Des travaux au Louvre pour mieux accueillir le public

Par @Culturebox
Mis à jour le 06/12/2016 à 06H30, publié le 18/09/2014 à 18H03
Le Louvre veut améliorer l'acceuil du public sous la Pyramide

Le Louvre veut améliorer l'acceuil du public sous la Pyramide

© Amantini Ana / ONLY FRANCE / AFP

Alors qu'il compte neuf millions de visiteurs par an, le Louvre va se rénover pour mieux accueillir le public sous sa pyramide, première étape d'un projet visant à rendre le musée plus compréhensible à des publics toujours plus divers.

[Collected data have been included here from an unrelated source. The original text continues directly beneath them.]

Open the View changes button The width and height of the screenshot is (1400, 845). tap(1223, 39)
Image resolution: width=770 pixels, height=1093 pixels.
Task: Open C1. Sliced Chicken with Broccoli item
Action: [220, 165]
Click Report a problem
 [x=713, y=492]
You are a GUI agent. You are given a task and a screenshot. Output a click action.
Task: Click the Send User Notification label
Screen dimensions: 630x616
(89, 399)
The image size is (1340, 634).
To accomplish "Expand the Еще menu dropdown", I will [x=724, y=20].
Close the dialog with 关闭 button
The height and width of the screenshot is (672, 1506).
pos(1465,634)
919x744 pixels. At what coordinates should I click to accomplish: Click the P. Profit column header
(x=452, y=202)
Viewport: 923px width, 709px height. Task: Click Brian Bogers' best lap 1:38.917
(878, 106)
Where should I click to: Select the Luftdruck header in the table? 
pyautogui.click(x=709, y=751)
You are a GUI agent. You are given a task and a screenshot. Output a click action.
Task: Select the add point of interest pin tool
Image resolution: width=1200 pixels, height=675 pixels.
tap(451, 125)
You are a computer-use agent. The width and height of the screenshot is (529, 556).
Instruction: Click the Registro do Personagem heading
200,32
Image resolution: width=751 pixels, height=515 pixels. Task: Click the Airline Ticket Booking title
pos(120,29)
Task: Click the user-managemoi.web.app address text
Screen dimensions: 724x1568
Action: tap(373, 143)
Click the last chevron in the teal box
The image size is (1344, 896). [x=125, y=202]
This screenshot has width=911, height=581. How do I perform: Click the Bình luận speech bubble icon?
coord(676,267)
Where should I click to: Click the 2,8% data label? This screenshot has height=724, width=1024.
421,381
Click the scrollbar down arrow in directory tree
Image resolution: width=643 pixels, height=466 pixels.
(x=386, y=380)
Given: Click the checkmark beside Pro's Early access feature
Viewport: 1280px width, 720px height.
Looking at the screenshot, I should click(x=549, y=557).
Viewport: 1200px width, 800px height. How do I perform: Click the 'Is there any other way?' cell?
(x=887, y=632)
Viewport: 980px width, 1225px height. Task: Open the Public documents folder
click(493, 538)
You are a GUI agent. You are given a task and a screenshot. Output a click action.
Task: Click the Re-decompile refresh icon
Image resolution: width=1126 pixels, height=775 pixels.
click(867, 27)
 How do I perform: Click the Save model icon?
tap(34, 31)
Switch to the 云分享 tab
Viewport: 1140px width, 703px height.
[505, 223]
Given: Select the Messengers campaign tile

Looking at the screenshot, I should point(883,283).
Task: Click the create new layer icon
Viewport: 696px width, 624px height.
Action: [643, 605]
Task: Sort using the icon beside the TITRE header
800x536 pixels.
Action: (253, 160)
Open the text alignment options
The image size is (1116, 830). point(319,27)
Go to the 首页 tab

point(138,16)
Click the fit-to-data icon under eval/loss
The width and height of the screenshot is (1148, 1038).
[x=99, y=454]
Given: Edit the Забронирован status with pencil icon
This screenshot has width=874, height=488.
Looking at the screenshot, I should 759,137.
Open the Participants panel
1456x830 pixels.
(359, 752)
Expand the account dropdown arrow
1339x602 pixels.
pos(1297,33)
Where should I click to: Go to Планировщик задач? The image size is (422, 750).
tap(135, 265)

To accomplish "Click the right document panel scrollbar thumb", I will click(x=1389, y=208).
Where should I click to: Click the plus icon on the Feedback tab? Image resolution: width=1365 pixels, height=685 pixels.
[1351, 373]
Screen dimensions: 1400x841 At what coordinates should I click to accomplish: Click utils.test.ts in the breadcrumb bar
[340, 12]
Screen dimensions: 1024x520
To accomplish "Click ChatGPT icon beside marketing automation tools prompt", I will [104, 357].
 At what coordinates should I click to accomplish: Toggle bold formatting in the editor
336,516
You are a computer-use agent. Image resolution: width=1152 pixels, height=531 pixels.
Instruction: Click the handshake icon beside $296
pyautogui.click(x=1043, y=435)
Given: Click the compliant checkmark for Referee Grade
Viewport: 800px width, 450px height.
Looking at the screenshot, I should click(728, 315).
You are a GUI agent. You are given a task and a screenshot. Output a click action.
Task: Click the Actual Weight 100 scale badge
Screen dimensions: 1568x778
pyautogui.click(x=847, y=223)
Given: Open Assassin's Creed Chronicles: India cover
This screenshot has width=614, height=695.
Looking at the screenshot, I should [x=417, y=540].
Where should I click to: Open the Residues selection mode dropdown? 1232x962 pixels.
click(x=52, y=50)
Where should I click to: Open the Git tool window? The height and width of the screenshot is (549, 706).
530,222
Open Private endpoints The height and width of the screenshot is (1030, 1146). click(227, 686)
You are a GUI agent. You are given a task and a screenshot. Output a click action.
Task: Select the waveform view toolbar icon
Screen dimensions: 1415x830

Le Grand Louvre "a été construit dans les années 1980 à un moment où il y avait environ trois millions de visiteurs, aujourd'hui ça fait deux années consécutives qu'on a dépassé les neuf millions", a expliqué jeudi à l'AFP le président-directeur du Louvre, Jean-Luc Martinez. "Ce succès, a-t-il ajouté, a conduit à l'allongement des files d'attente et à une forme de saturation de certains équipements, bagageries, toilettes".
 
Le projet "Pyramide", dont les travaux ont déjà commencé, vise à mieux organiser les flux notamment en créant deux nouvelles entrées dans le pavillon Richelieu, à améliorer l'information des visiteurs avec des comptoirs plus visibles et une nouvelle signalétique. Le point central d'information sera remplacé par deux comptoirs. La billetterie, aujourd'hui répartie en plusieurs guichets, sera regroupée à l'emplacement de l'actuelle librairie. La bagagerie-vestiaire occupera une zone unique avec des casiers individuels.
 
Le musée ouvert pendant les travaux
 
Représentant un coût de 53,5 millions d'euros, les travaux de réaménagement, qui s'étaleront de fin 2014 à début 2017, permettront également d'améliorer les conditions de travail des personnels, en particulier sur le plan sonore. Pendant toute cette période, le musée restera normalement ouvert.
 
"La pyramide est devenue un objet d'art au coeur de l'identité du Louvre", empruntée par 80% des visiteurs, remarque Jean-Luc Martinez. "Cette merveilleuse entrée, parfois trop bruyante, crée un rapport au musée qui n'était pas dans l'intention de l'architecte", l'américain I.M. Pei, qui la voyait "comme un sas, comme une préparation à la visite".
 
"Je me réjouis que ce musée ait rencontré ce grand public", ajoute le président du Louvre. "Grâce à ce public, on peut faire des expos dérangeantes, on a les moyens d'une politique d'acquisitions", à laquelle 20% du billet d'entrée sont consacrés.
 
Rendre le musée "plus lisible"
 
Au-delà du projet "Pyramide" dédié au confort de la visite, il s'agit aussi de rendre le musée "plus lisible" à un public de plus en plus diversifié. 70%  des visiteurs du Louvre sont des étrangers, 60 % à 70% y viennent pour la première fois et 50% ont moins de 30 ans.
 
"Ce n'est pas du tout l'image qu'on a du musée, souligne Jean-Luc Martinez. Le Louvre attire des publics qui ne sont pas toujours des publics traditionnels. Du coup, ce que nous devons offrir aux visiteurs a changé complètement."
 
"Comment rendre aujourd'hui le Louvre plus compréhensible pour ces citoyens du monde, qui ont des cultures différentes", s'interroge le président du musée en demandant à ses collaborateurs de se mettre à la place du visiteur néophyte.
 
Un nouveau public qui n'a aucune idée du musée
 
"Il n'a pas de repères, ne connaît pas le périmètre du musée", dont "l'identité est assez floue", remarque-t-il. "Nous avons bénéficié de l'expérience du Louvre-Lens. Quand on demandait aux gens : 'Qu'est ce que vous allez voir au Louvre?', ils répondaient : 'les Impressionistes et Picasso'". Des artistes qui sont pourtant absents du musée.
 
Pour faciliter ce repérage, des panneaux trilingues (français, anglais, espagnol) et des cartels (étiquettes des oeuvres) en anglais seront progressivement installés dans les 404 salles. Selon les tests, "avec l'anglais et l'espagnol, 98% du public arrive à déchiffrer l'info", selon Jean-Luc Martinez.
 
 A terme, sans doute vers 2017-2018, c'est le découpage des parcours -  séparation par écoles, entre peinture et sculpture - qui pourrait être repensé. "Dans les années 80, on s'adressait à l'amateur de musée. Le découpage des parcours, la médiation ont été pensés pour ce public", note le président du Louvre.